The Department for Culture, Media and Sport (“DCMS”) recently launched a consultation to reduce or even remove the threshold of harm the Information Commissioner’s Office (“ICO”) needs to establish in order to fine nuisance callers, texters or emailers.
In 2010 ICO was given powers to issue Monetary Penalty Notices (“MPNs”, or fines to you and me) of up to £500,000 for those companies who breach the Data Protection Act 1998 (“DPA”). In 2011 these were extended to cover breaches of the Privacy and Electronic Communications Regulations 2003 (“PECR”), which sought to control the scourge of nuisance calls, texts and emails.
At present the standard ICO has to establish before issuing an MPN is a high one: that there was a serious, deliberate (or reckless) contravention of the DPA or PECR which was of a kind likely to cause substantial damage or substantial distress. Whilst unsolicited marketing calls are certainly irritating, can they really be said to cause “substantial distress”? Getting a text from a number you didn’t know about a PPI claim is certainly annoying, but could it seriously be considered “substantial damage”? Not exactly; and therein lies the problem.
In the first big case where ICO used this power, it issued an MPN of £300,000 to an individual who’d allegedly sent millions of spam texts for PPI claims to users who had not consented to receive them. Upon appeal the Information Rights Tribunal overturned the fine. The First Tier Tribunal found that whilst there was a breach of PECR (the messages were unsolicited, deliberate, with no opt-out link and for financial gain), the damage or distress caused could not be described as substantial. Every mobile user knew what a PPI spam text meant and was unlikely to be concerned for their safety or have false expectations of compensation. A short tut of irritation and then deleting the message solved the problem. The Upper Tribunal agreed: a few spam texts did not substantial damage or distress cause. Interestingly, the judge pointed out that the “substantial” requirement had come from the UK government, was stricter than that required by the relevant EU Directive and suggested the statutory test be revisited.
This does not however mean that ICO has not been able to use the power. Since 2012 it has issued nine MPNs totalling £1.1m to direct marketers who breach PECR. More emphasis is placed on the overall level of distress suffered by hundreds or thousands of victims, which can be considered substantial. ICO concentrates on the worst offenders: cold callers who deliberately and repeatedly call numbers registered with the Telephone Preference Service, (“TPS” – Ofcom’s “do not call” list) even when asked to stop and those that attract hundreds of complaints.

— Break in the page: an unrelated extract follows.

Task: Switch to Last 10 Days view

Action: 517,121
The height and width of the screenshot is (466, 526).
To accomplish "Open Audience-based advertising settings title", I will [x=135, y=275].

In fact, in this particular case there were specific problems with the MPN document (this will not necessarily come as a surprise for those familiar with ICO MPNs). The Tribunal criticised ICO for a number of reasons: not being specific about the Regulation contravened, omitting important factual information, including in the period of contravention time when ICO did not yet have fining power and changing the claim from the initial few hundred complaints to the much wider body that may have been sent. Once all this was taken into consideration, only 270 unsolicited texts were sent to 160 people.
ICO has been very vocal about having its hands tied in this matter and has long pushed for a change in the law (which is consistent with ICO’s broader campaigning for new powers). Nuisance calls are a cause of great irritation for the public and currently only the worst offenders can be targeted. Statistics compiled by ICO and TPS showed that the most nuisance is caused by large numbers of companies making a smaller number of calls. Of 982 companies that TPS received complaints about, 80% received fewer than 5 complaints and only 20 more than 25 complaints.

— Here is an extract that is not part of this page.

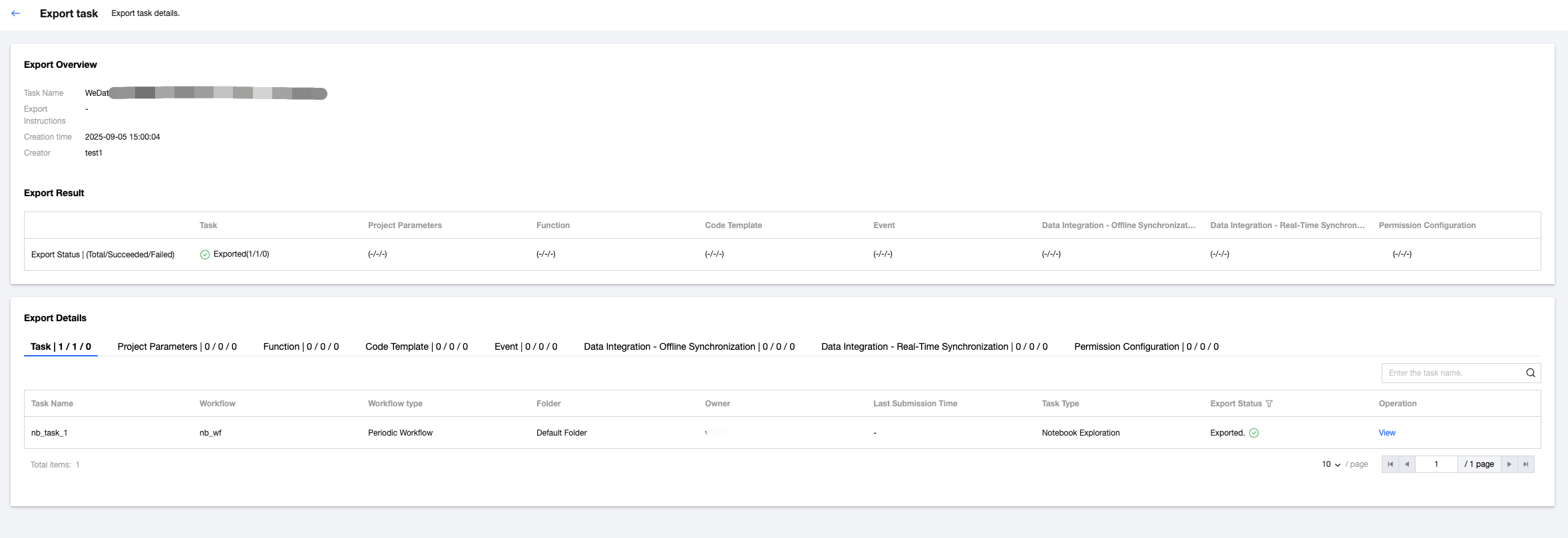
Task: Open the Code Template tab
Action: [x=417, y=346]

Following a select committee enquiry, an All Party Parliamentary Group and a backbench debate, DCMS has launched the consultation, which invites responses on whether the threshold should be lowered to “annoyance, inconvenience or anxiety“. This would bring it in line with the threshold Ofcom must consider when fining telecoms operators for persistent misuse for silent/abandoned calls. ICO estimates that had this threshold been in place since 2012, a further 50 companies would have been investigated/fined.
The three options being considered are: to do nothing, to lower the threshold or to remove it altogether. Both ICO and DCMS favour complete removal. ICO would thus only need to prove a breach was serious and deliberate/reckless.
I was at a seminar last week with the Information Commissioner himself, Chris Graham, at which he announced the consultation. It was pretty clear he is itching to get his hands on these new powers to tackle rogue callers/emailers/texters, but emphasised any new powers would still be used proportionally and in conjunction with other enforcement actions such as compliance meetings and enforcement notices. Even the announcement of any new law should act as a deterrent: typically whenever a large MPN is announced, the number of complaints about direct marketers reduces the following month.
The consultation document is squarely aimed at unsolicited calls, texts and emails and is consistently stated to only apply to certain regulations of PECR. There is no suggestion that the threshold be reduced for other breaches of the PECR or the DPA. It will be interesting to see how any reform will work in practice as the actual threshold is contained within the DPA and so will require its amendment.
The consultation will run until 7 December 2014, the document can be found here. Organisations that are concerned about these proposals now have an opportunity to make their voices heard.